§ Provided data
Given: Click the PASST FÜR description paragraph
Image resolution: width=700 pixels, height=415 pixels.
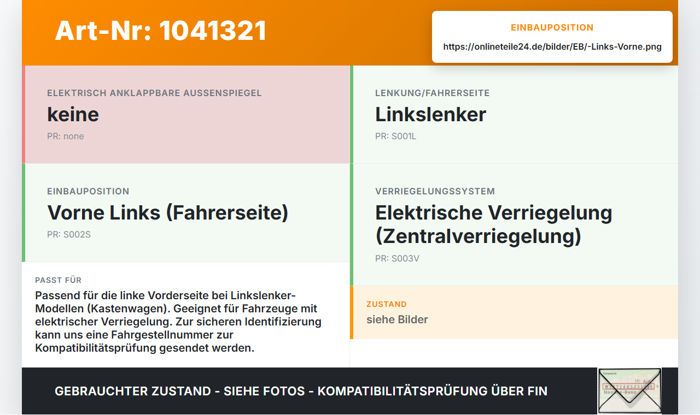Looking at the screenshot, I should click(x=178, y=322).
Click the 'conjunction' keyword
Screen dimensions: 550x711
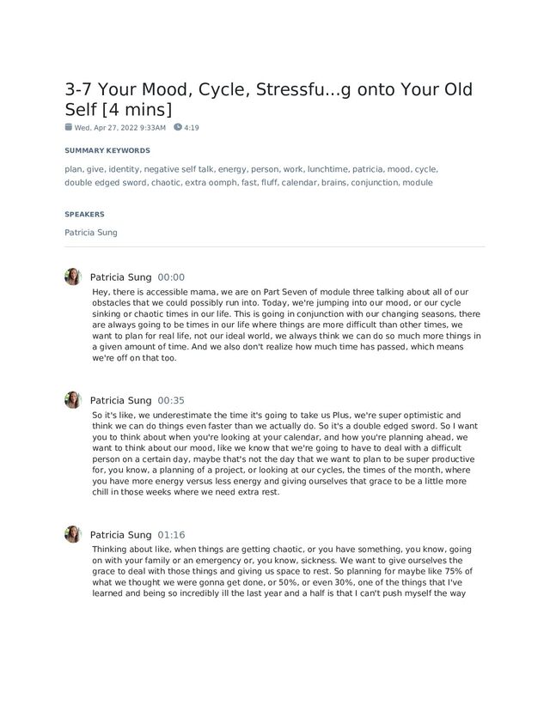pos(374,182)
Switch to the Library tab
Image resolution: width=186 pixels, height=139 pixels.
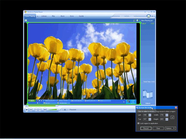pos(44,16)
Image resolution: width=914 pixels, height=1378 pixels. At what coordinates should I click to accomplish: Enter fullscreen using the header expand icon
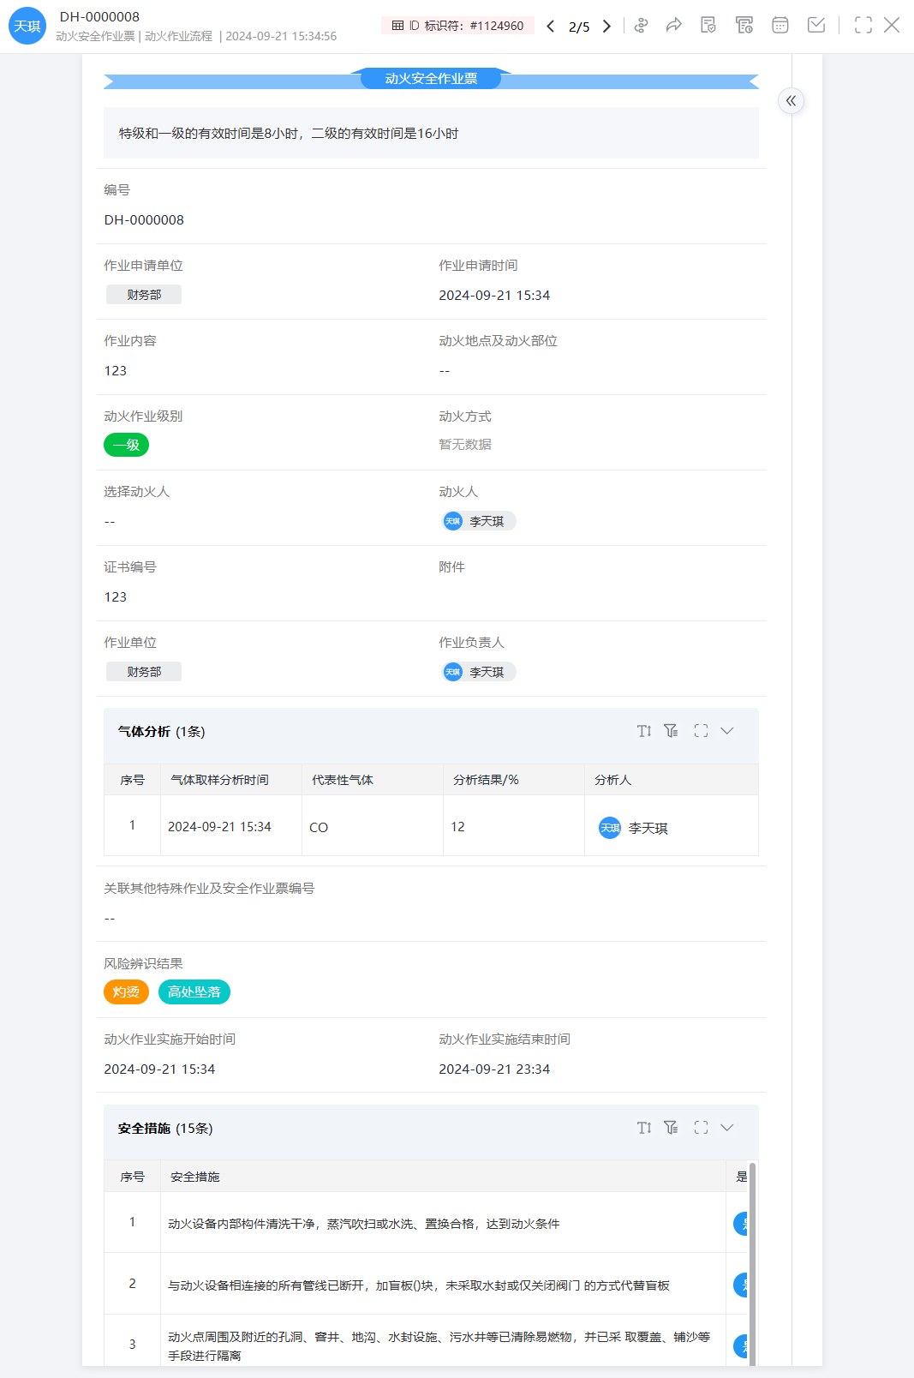(x=863, y=26)
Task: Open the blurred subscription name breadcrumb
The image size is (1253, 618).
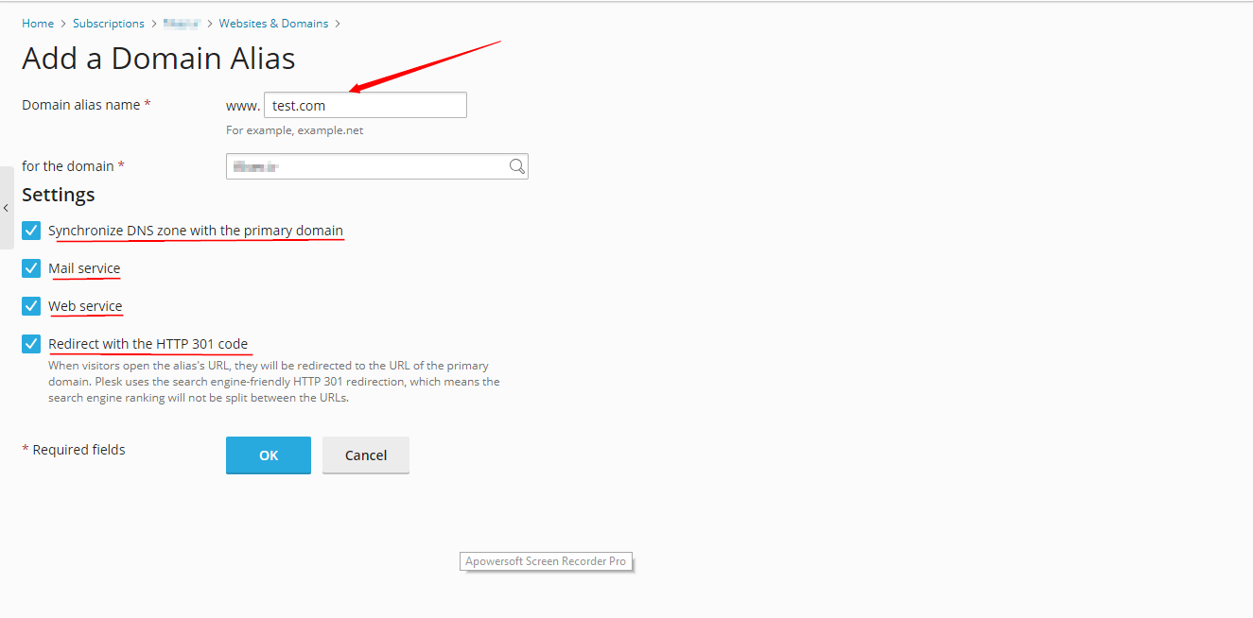Action: click(182, 24)
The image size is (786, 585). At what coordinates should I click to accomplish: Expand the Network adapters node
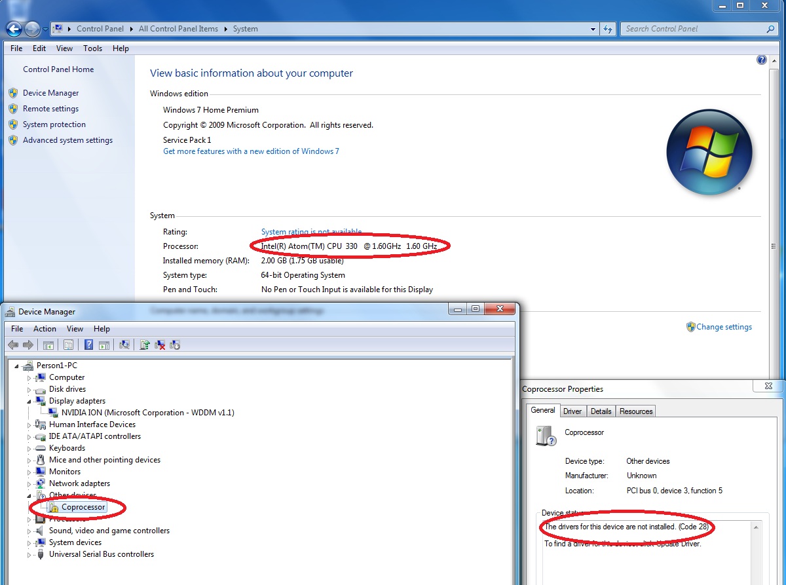29,483
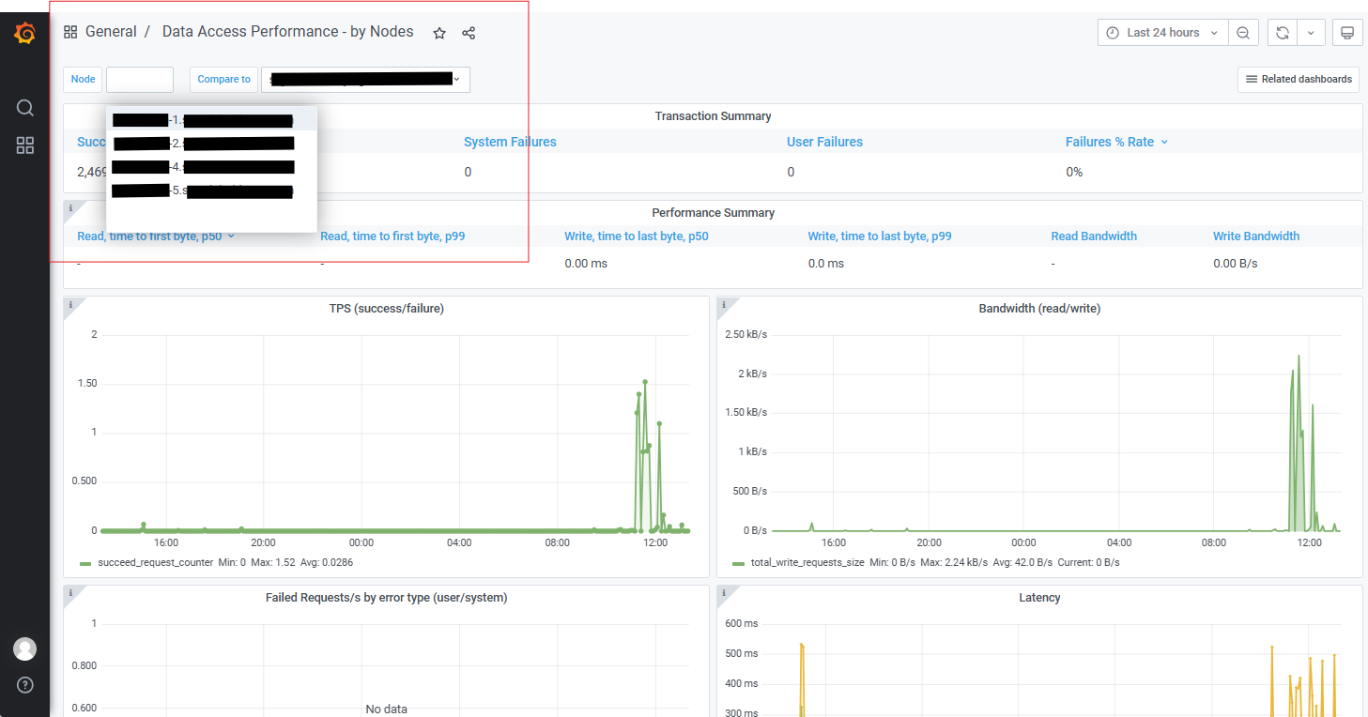This screenshot has height=717, width=1368.
Task: Click the empty Node input field
Action: click(x=139, y=79)
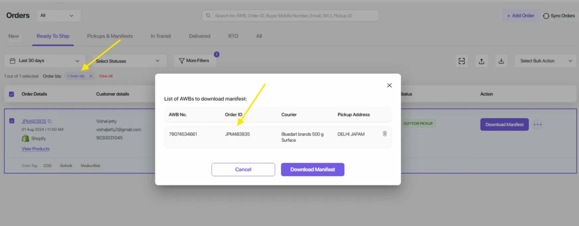Image resolution: width=579 pixels, height=226 pixels.
Task: Remove the '1 Order Ids' filter chip
Action: [90, 76]
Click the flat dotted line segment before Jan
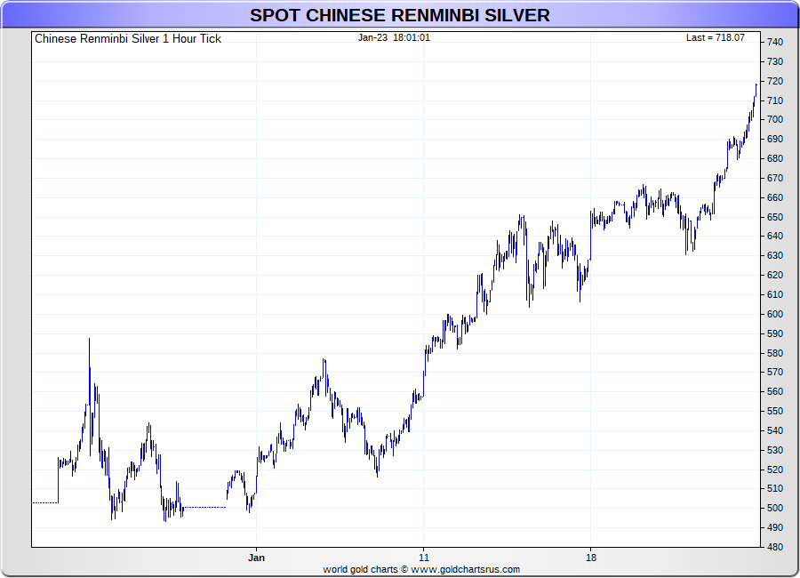 point(204,508)
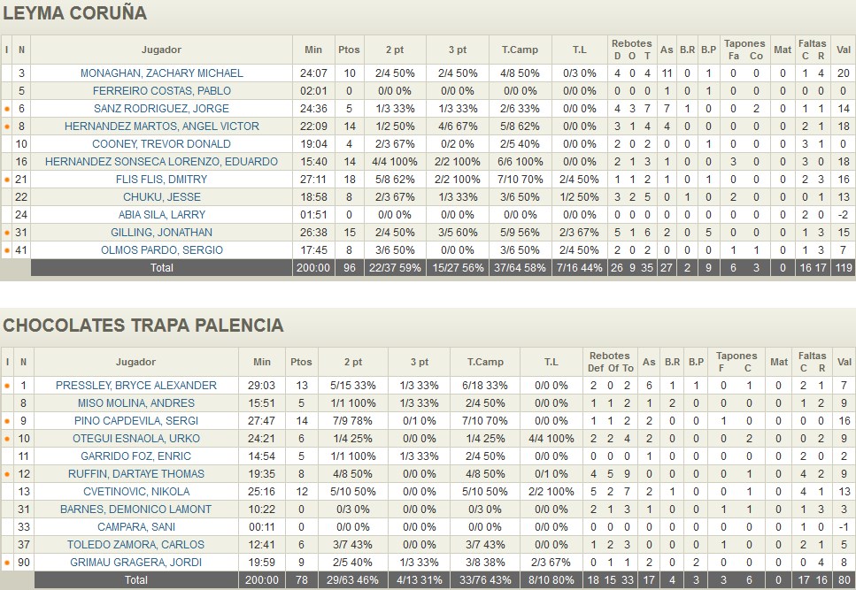Open Chuku, Jesse player link
Viewport: 856px width, 590px height.
(x=161, y=197)
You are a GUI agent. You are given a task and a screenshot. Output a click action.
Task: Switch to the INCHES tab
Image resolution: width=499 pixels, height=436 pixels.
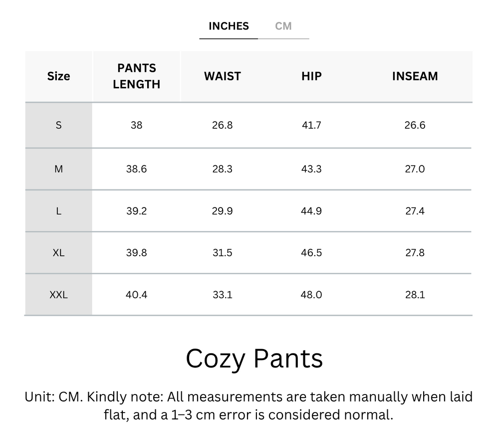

§ What is needed
The expected answer is a copy of each line above containing "Switch".

§ Output for this task
Switch to the Library tab
Task: Switch to the INCHES tab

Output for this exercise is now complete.